Pancakes

Palacsinták

Appears in

By George Lang

Published 1982

  • About

If you are fond of passionate, chauvinistic fights, question the origin of the thin pancakes known as crêpes in France, Palatschinken in Austria, palačinky in Czechoslovakia and palacsinta in Hungary. If you have enough time to bone up on the subject before this four-nation Pancake Olympics, you will find that each nation can produce enough supporting data to prove that this delicacy was created by a Frenchman, an Austrian, a Czech or a Hungarian.

Actually, this pancake did not originate in any of those nations, but seems to have come from Rumania. The oldest recorded source is a Roman manuscript, which talks about placenta, a round cake.

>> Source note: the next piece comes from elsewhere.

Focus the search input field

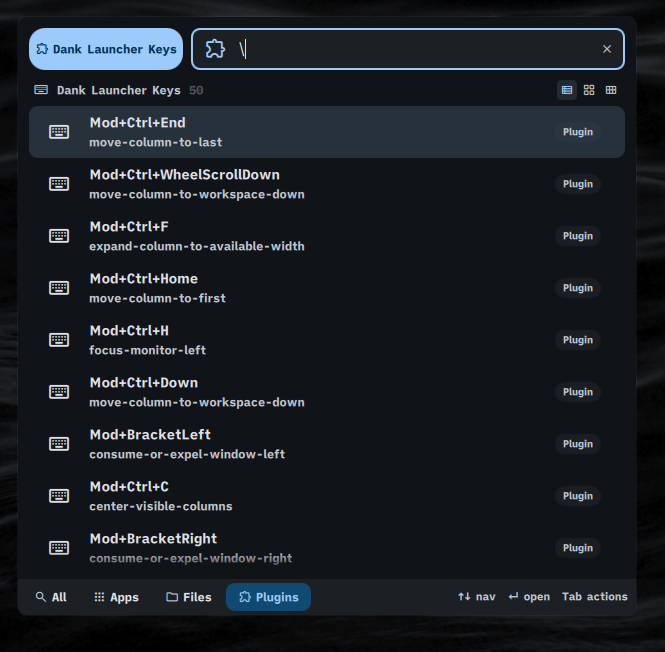point(420,49)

Roman legions invaded ancient Dacia, which was eventually conquered and became a province of the Empire. Many legionnaires stayed on to become ancestors of today’s Rumanians. The flat pancake was not invented by the Romans, for the Egyptians had it before that, but we can credit those legionaries with carrying the pancake idea around Europe. Pancakes became popular in Rumania in a primitive form about a thousand years ago. In Hungary they were known considerably later, but pancake making developed into a very subtle and complex art in Hungarian and Austrian kitchens during the seventeenth and eighteenth centuries.